Home Depot acquired GMS, a distributor of specialty building products like drywall, steel framing, and ceiling products, for approximately $5.5 billion, completing the deal in September 2025. GMS becomes a subsidiary of SRS, which Home Depot acquired in mid-2024, continuing a strategy of building out a distribution network that serves professional contractors beyond what retail stores can offer. This is a meaningful strategic shift — the company is becoming more than just a hardware retailer.

Debt Is Elevated and Share Buybacks Remain Paused

Home Depot ended fiscal 2025 with $48.8 billion in senior notes outstanding and $4.5 billion in commercial paper (short-term borrowing) at a 3.7% interest rate. The company paused share repurchases in March 2024 to manage debt taken on for the SRS acquisition, and explicitly stated it does not plan to resume buybacks in fiscal 2026. Return on invested capital (ROIC) — a measure of how efficiently the business uses the money invested in it — dropped from 31.3% to 25.7%, largely because the acquisition debt has expanded the capital base faster than earnings have grown.

The Dividend Keeps Growing, and Cash Generation Remains Strong

Home Depot generated $16.3 billion in operating cash flow in fiscal 2025 and paid $9.2 billion in dividends to shareholders. In February 2026, it announced a 1.3% dividend increase to $2.33 per share per quarter. Despite the acquisitions and debt load, management stated it believes current cash flow is sufficient to cover operations, debt payments, dividends, and future investments through the next several fiscal years.

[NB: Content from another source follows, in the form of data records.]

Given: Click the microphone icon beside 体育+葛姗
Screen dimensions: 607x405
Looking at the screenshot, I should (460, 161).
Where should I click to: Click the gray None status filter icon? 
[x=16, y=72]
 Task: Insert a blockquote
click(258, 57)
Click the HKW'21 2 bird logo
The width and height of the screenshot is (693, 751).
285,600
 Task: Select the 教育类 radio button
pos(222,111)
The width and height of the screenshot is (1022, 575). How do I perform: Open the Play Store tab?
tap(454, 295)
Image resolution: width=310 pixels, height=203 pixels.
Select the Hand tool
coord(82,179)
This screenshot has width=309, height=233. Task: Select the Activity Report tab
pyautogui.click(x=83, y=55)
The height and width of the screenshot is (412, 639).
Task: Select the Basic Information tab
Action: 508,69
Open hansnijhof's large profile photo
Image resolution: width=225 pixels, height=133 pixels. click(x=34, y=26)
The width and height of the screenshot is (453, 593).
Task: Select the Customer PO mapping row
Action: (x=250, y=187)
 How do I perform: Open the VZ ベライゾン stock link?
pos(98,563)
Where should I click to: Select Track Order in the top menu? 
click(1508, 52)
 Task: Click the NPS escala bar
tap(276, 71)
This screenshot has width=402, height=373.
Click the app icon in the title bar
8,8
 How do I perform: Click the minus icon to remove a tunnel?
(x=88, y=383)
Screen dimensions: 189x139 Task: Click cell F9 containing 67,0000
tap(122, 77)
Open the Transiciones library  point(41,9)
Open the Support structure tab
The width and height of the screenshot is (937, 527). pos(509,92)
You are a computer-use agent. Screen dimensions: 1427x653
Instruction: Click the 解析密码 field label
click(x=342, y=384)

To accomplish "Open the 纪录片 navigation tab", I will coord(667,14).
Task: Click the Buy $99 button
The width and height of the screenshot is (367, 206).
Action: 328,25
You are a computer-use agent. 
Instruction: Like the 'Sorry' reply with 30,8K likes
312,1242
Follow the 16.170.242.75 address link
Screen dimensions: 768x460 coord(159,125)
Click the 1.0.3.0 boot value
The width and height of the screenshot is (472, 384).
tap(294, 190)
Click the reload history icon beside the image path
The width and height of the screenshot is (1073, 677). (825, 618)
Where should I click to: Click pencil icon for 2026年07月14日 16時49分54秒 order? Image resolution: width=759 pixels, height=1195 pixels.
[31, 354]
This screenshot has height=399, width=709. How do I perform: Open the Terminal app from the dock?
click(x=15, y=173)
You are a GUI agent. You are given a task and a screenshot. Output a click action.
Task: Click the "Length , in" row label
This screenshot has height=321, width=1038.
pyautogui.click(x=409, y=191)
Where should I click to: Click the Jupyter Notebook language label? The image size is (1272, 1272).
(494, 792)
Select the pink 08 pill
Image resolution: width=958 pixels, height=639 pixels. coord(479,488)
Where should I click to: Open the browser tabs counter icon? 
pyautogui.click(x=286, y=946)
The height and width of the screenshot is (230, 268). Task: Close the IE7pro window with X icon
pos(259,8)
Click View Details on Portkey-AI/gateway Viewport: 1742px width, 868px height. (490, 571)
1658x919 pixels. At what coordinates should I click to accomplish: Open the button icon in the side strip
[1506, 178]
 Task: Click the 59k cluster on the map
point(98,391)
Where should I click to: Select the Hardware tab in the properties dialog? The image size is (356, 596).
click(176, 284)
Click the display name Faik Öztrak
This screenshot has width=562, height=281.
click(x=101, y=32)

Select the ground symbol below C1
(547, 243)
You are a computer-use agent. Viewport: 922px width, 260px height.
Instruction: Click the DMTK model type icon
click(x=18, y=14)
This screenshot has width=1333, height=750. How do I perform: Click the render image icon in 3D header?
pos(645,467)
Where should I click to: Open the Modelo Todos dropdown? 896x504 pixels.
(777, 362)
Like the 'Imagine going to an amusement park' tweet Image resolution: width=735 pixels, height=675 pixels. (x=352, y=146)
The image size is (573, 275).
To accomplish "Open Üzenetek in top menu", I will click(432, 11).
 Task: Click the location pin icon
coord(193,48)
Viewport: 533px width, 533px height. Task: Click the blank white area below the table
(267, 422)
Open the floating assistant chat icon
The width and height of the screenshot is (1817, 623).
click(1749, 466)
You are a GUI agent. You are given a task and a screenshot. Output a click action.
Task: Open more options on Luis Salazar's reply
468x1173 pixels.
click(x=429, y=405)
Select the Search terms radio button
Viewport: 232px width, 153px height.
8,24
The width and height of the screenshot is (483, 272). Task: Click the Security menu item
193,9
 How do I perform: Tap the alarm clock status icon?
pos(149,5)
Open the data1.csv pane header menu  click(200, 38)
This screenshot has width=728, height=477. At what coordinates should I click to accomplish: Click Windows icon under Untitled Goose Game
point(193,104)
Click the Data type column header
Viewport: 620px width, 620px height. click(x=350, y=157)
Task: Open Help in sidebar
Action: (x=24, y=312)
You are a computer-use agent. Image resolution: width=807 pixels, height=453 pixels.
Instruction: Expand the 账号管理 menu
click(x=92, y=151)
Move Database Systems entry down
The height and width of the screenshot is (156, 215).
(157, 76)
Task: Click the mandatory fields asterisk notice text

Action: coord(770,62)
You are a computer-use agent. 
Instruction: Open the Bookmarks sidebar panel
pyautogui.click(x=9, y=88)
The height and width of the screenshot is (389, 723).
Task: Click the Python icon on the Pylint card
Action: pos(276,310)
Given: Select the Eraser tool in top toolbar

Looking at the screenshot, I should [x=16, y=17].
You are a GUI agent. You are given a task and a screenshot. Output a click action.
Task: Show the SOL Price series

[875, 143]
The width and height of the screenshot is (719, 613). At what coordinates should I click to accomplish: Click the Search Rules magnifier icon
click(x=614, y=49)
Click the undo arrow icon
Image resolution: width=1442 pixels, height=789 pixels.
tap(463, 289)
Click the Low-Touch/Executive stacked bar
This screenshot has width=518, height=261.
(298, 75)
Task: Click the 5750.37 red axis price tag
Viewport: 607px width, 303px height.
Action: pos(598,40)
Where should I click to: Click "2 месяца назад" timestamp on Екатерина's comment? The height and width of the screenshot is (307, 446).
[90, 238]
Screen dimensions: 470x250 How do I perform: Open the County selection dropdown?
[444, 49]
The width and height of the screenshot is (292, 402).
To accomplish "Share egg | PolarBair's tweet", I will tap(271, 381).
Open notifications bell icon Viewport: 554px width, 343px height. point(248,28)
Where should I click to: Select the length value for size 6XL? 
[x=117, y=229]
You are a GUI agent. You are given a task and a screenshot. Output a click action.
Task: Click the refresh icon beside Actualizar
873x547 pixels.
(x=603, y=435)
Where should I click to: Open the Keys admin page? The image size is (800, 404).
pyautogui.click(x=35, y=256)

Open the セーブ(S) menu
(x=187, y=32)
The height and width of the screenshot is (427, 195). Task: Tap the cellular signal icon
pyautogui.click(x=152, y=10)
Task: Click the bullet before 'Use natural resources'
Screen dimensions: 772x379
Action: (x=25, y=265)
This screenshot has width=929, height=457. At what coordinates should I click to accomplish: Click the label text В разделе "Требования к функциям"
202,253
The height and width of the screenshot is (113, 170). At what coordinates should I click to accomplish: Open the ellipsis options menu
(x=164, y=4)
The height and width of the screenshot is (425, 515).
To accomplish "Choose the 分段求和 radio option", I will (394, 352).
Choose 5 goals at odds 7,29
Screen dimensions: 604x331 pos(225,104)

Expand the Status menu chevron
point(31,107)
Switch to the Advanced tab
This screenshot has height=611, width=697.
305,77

Tariffs Are a Managed but Unresolved Risk

The company acknowledged that tariffs increased its costs in fiscal 2025, but said it was able to offset the impact through supply chain diversification, vendor negotiations, and some price increases passed to customers. However, it explicitly noted it cannot predict the future impact of ongoing trade policy changes — a meaningful caveat for a retailer that sources a large portion of its products globally.